Rien de plus convergent pourtant que les enseignements de ce qu’on appelle la Tradition et les résultats de cette phénoménologie. Il faut d’abord souligner la parenté du « Je » transcendental, de « l’homme intérieur » de saint Paul et de l’Atman des védantistes. Mais il faut considérer surtout comment, en donnant à la structure de la vision absolue valeur de fondement ontologique unique, cette même phénoménologie se trouve éclairer du dedans certains dogmes traditionnels transmis par voie d’autorité, tel celui des six jours, qui décrit toute genèse, ou expliciter des structures mystérieuses comme celle des tarots d’Hermès et de l’alphabet hébraïque. Il entre dans l’objet de la collection « Correspondances » de procéder à ce sujet aux démonstrations nécessaires qui ne peuvent évidemment trouver leur place dans cette introduction.

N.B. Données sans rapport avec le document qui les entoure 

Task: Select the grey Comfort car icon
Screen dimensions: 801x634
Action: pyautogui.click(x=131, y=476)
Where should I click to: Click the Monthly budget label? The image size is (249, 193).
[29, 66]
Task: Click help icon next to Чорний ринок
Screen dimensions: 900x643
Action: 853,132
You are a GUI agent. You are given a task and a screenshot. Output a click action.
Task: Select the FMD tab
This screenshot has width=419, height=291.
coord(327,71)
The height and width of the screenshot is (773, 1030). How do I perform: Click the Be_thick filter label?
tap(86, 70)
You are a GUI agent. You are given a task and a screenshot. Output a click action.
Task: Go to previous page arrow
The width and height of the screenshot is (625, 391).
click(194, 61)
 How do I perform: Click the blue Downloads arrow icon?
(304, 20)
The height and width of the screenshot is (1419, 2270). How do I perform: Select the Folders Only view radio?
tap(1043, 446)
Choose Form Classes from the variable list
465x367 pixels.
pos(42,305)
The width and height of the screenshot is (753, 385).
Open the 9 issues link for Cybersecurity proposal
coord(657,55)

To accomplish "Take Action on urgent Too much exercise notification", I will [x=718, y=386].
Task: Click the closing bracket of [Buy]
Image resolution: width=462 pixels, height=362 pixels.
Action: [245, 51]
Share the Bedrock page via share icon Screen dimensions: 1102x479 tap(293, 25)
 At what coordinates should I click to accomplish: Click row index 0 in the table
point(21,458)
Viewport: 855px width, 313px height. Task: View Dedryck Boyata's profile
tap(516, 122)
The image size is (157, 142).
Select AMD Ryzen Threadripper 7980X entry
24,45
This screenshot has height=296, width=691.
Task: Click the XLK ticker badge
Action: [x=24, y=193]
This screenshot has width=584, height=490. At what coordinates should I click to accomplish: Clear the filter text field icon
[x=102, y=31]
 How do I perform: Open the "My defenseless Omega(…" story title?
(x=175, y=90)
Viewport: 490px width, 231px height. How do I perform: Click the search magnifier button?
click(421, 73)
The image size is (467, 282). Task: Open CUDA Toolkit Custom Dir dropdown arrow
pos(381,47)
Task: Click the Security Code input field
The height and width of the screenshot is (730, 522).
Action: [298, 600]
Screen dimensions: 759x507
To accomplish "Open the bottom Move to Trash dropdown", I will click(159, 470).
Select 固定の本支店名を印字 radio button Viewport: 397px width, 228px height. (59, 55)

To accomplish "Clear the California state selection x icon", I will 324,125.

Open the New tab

Cependant, c’est surtout l’esprit dans lequel sont poursuivies aujourd’hui les recherches ésotériques qui nous semble devoir faire l’objet, ici, de la plus stricte révision. Malgré les bonnes intentions affirmées par les ésotéristes « traditionnels », l’ésotérisme apparaît surtout aux yeux du public comme un réquisitoire contre le monde et la science modernes. Au début de la préface de son ouvrage fondamental : le Règne de la quantité et les Signes des temps, René Guenon indique que tout, dans la manifestation, fait partie du plan de Dieu et possède de ce fait un sens positif. C’est dans cet esprit que le serviteur de Dieu disait déjà à Iaweh : « Vous ne sauriez rien haïr de ce que vous avez fait. » On ne peut cependant dissimuler qu’au lieu de se consacrer, dans la ligne de ce propos, à l’élucidation du sens de toutes choses, même et surtout de celles qui sont en apparence, pour le sens commun, les plus aberrantes, l’ésotérisme dit traditionnel se transforme le plus souvent, à la suite de Guenon lui-même, en un long pamphlet et que, au nom de la sagesse de l’ancien Orient, son jugement sur l’Occident et ses doctrines se résume en un pur et simple anathème. En se créant ainsi des adversaires et en se battant sur leur terrain, l’ésotérisme laisse croire qu’il peut effectivement avoir des adversaires, et surtout qu’il ne possède pas un champ d’action lui appartenant en propre, où tout « ennemi » devient justement, dans l’interdépendance universelle et en tant que pôle de structure et que porteur de sens, un allié. Or, une fois de plus, la structure devrait être ici plus importante que le « fait » ou « l’événement » qu’elle enferme et dont elle intègre la partialité. La raison profonde de cette attitude polémique est que cet ésotérisme n’a pas réellement opéré la conversion de l’ancien objectivisme naïf, et que, donnant un sens absolu à des « faits » séparés, « l’intersubjectivité » n’est encore pour lui qu’un mot.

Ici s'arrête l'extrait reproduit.